# DATASET RECORDS
-- Begin --
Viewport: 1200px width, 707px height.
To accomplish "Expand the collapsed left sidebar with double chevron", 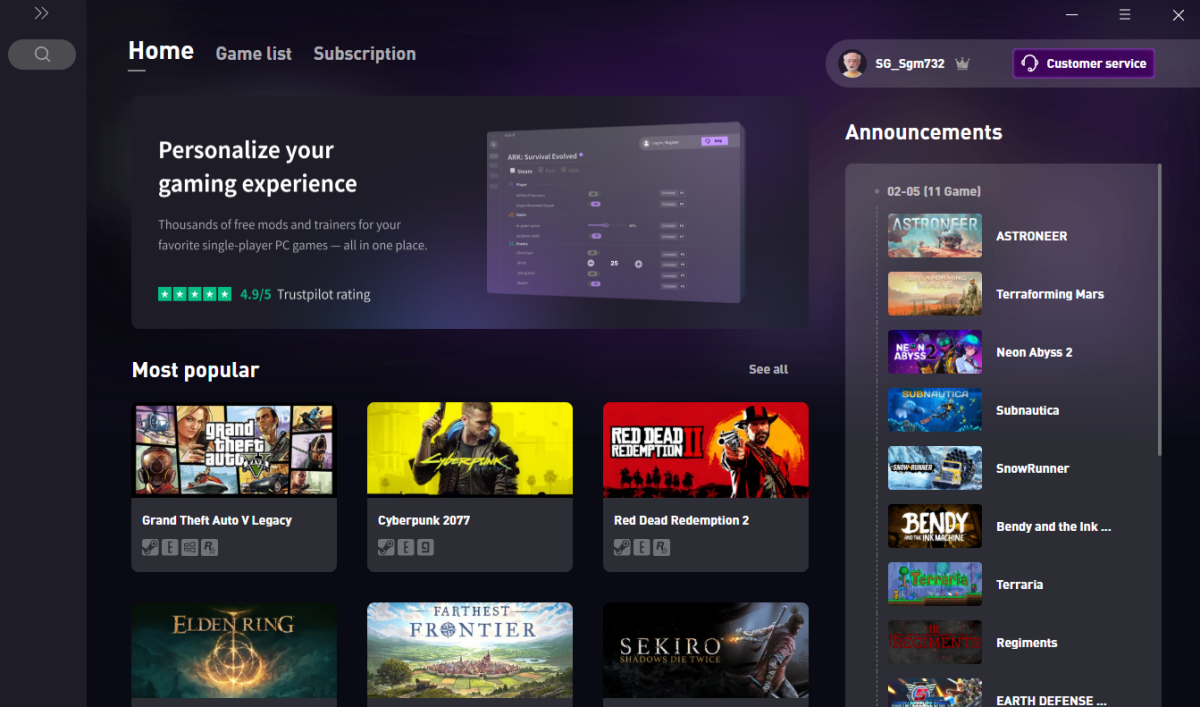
-- End --
-- Begin --
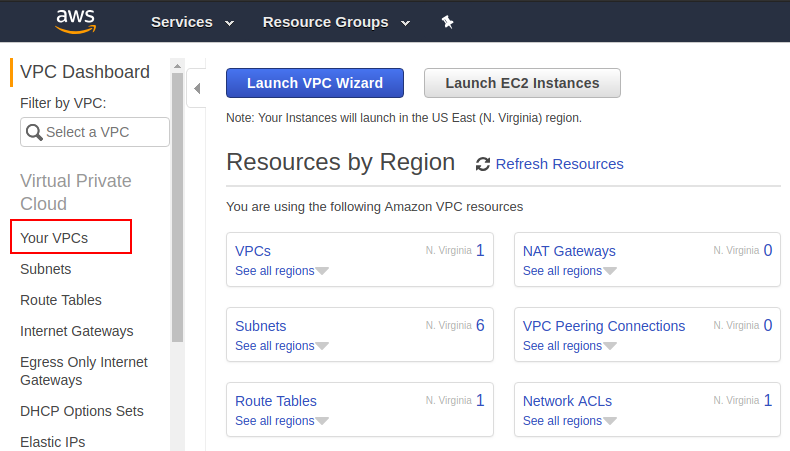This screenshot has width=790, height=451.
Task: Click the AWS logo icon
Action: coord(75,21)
-- End --
# WHAT TO WORK ON
Could you echo the entries word for word, starting with the line that contains "Viewport: 1200px width, 707px height." and going on through the line that contains "the collapsed left", leaving the pictures out?

# RESULT
Viewport: 1200px width, 707px height.
To accomplish "Expand the collapsed left sidebar with double chevron", 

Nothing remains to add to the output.